Mu Xi felt a powerful current surge through her brain, and her consciousness was torn into countless fragments.
Before falling completely into the abyss, she saw a blurry figure rush into the room…
***
Mu Xi drifted in the darkness, her consciousness like shredded paper scattering and reassembling in the void.
Her Dream began to unfold like a fading scroll, edges blurred, but the center exceptionally vivid.
The seawater was biting cold, and salty waves lashed against her small body.
Mu Xi felt herself floating on the boundless surface of the ocean, her limbs numb from being submerged for so long.
At the horizon where the sky met the sea, a blurry shadow gradually became clear.
“Is anyone there? Help me!” She tried to call out, but her voice was torn apart by the sea breeze, and her throat was dry and painful from dehydration.
The shadow drew closer, finally revealing the silhouette of a medium-sized cargo ship.
On the deck, a figure leaned against the railing, eyes locked onto Mu Xi as she struggled in the water.

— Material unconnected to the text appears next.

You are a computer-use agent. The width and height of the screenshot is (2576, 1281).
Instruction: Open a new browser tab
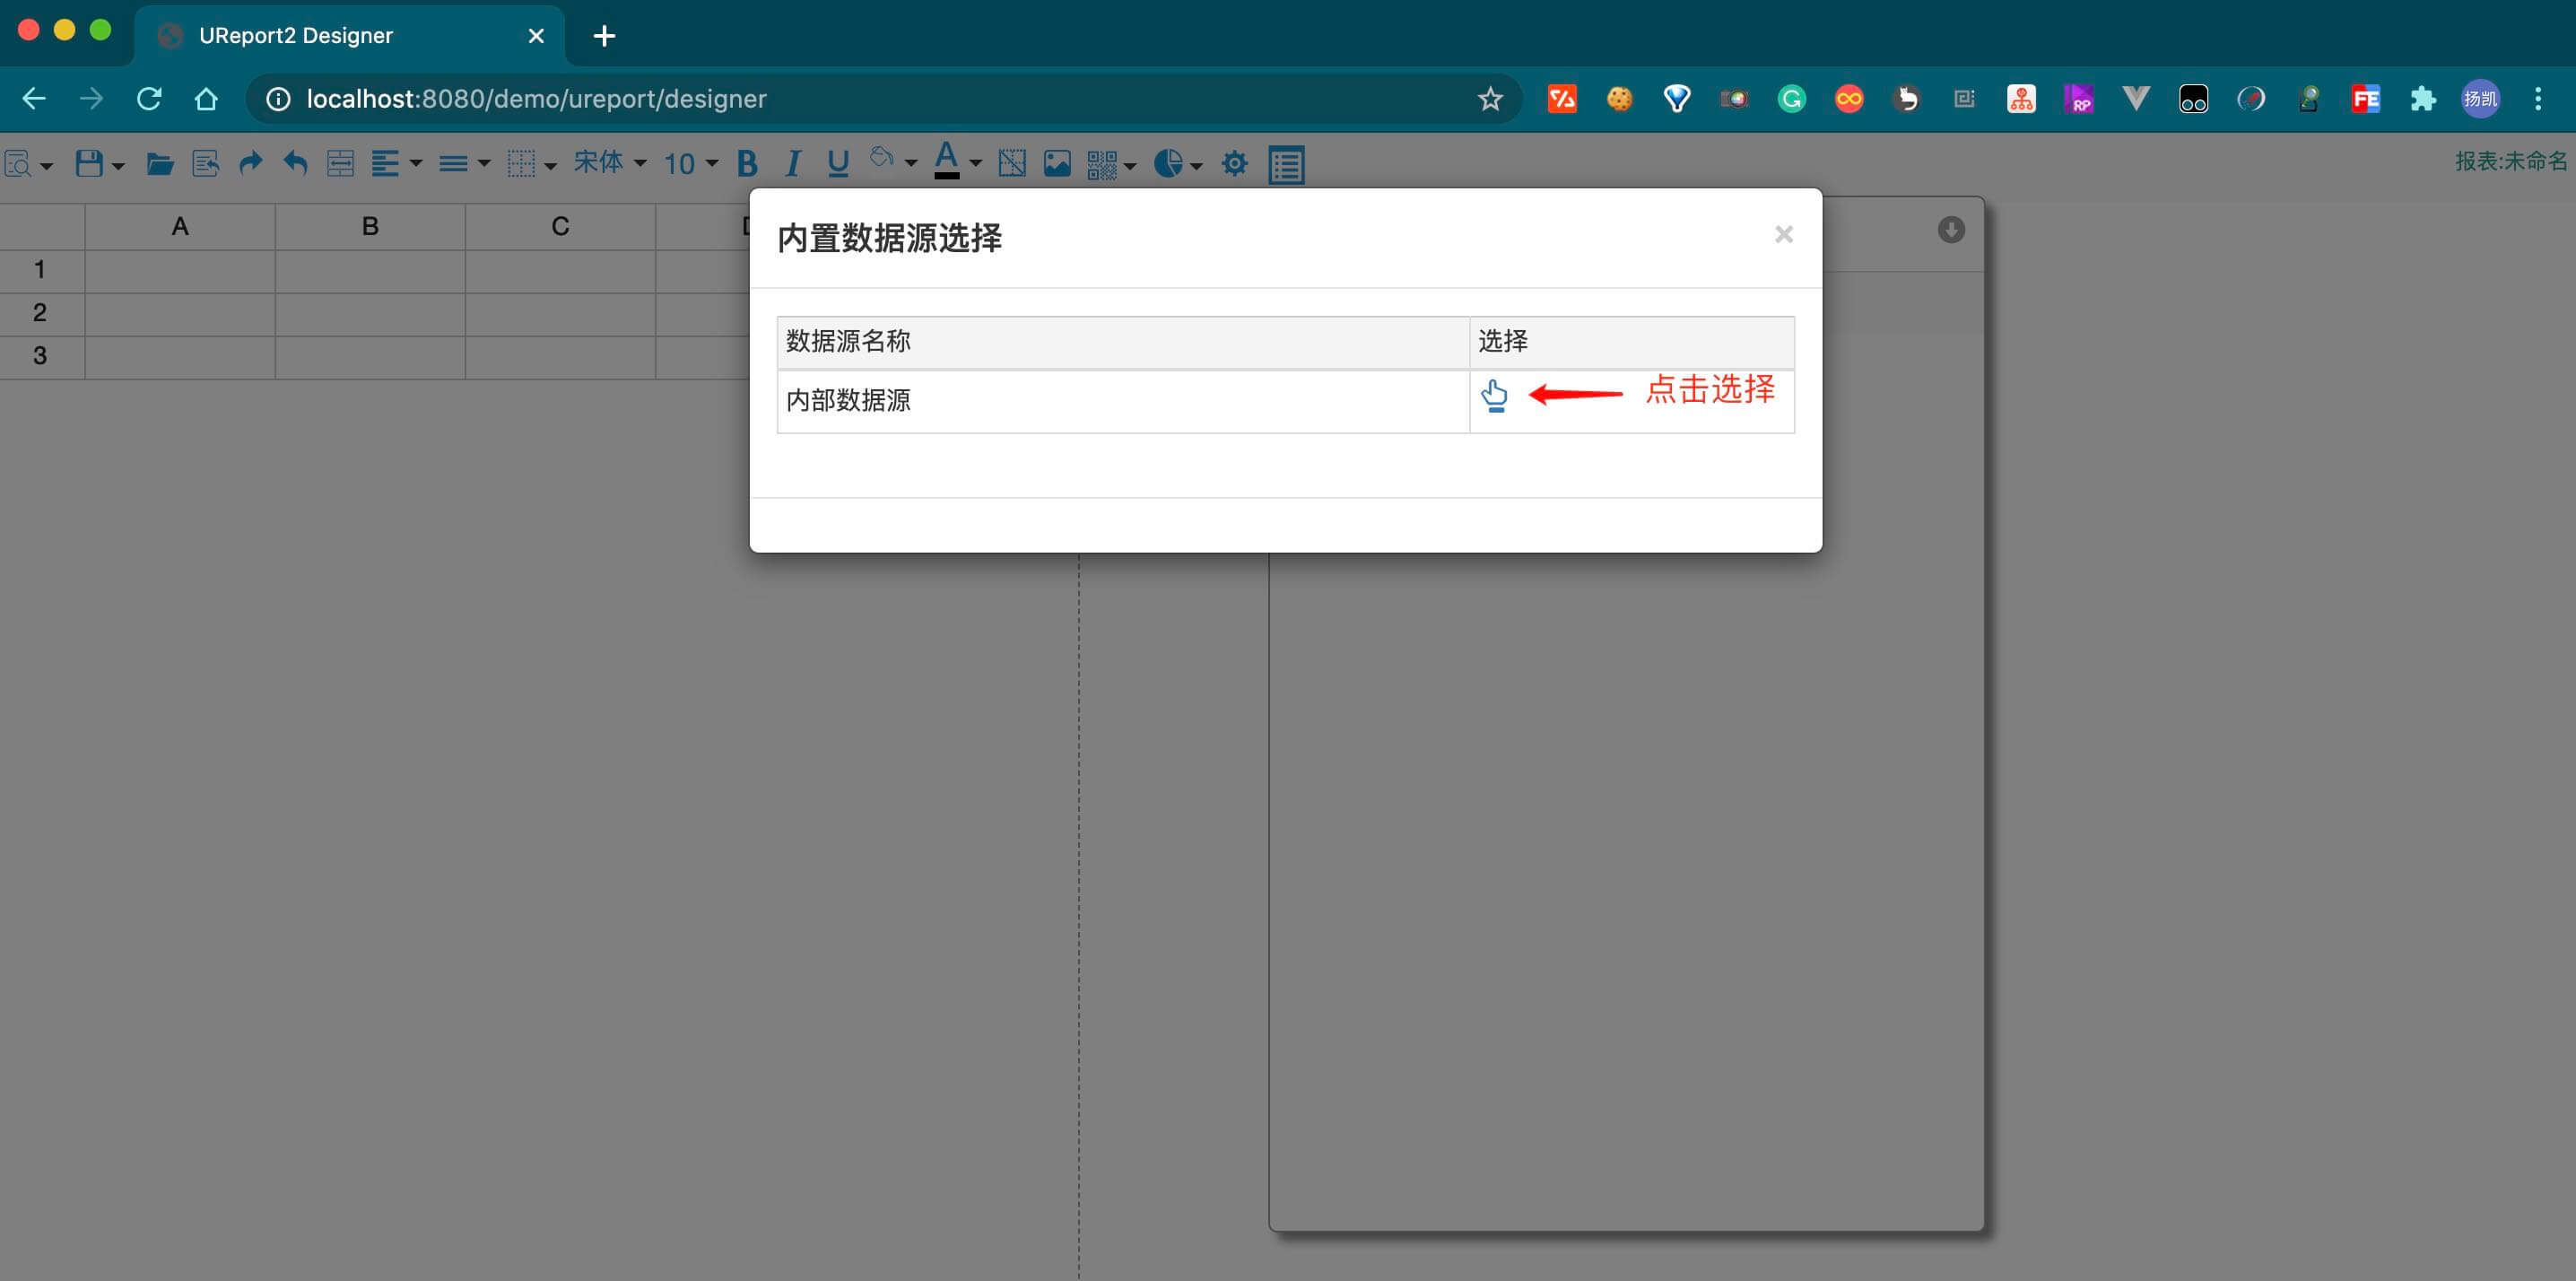(x=604, y=36)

“Fish her out,” the woman’s voice said with an unquestionable sense of command, yet it held a strange hint of tenderness.
A rough rope fell beside Mu Xi.
She grabbed this lifeline with all her strength, feeling herself being pulled from the water by a powerful force.
When she was finally dragged onto the deck, soaking wet with lips turned purple from a lack of oxygen, a pair of long legs appeared in her line of sight.
Mu Xi looked up and saw a face she would never forget for the rest of her life.
Long blonde hair flew in the sea breeze like flowing sunlight.
Her deep blue eyes were as profound as the ocean she had just escaped, yet they held a warmth the sea lacked.
Beneath a high bridge of a nose was a well-defined mouth, currently curved into a smile that was both gentle and dangerous.
She was tall with a stunning silhouette.
Her tight captain’s uniform outlined a full bust and a slender waist, while leather boots hugged her long legs.
The woman radiated an aura of combined wildness and elegance.
“Who are you? Why are you at sea?”
The woman knelt down, placing a hand against Mu Xi’s cold cheek.
The warmth from her fingertips caused Mu Xi to instinctively lean closer.
“I… I was abandoned,” Mu Xi whispered, her chest tightening at the memory of her parents’ cold faces and the hands that had pushed her away.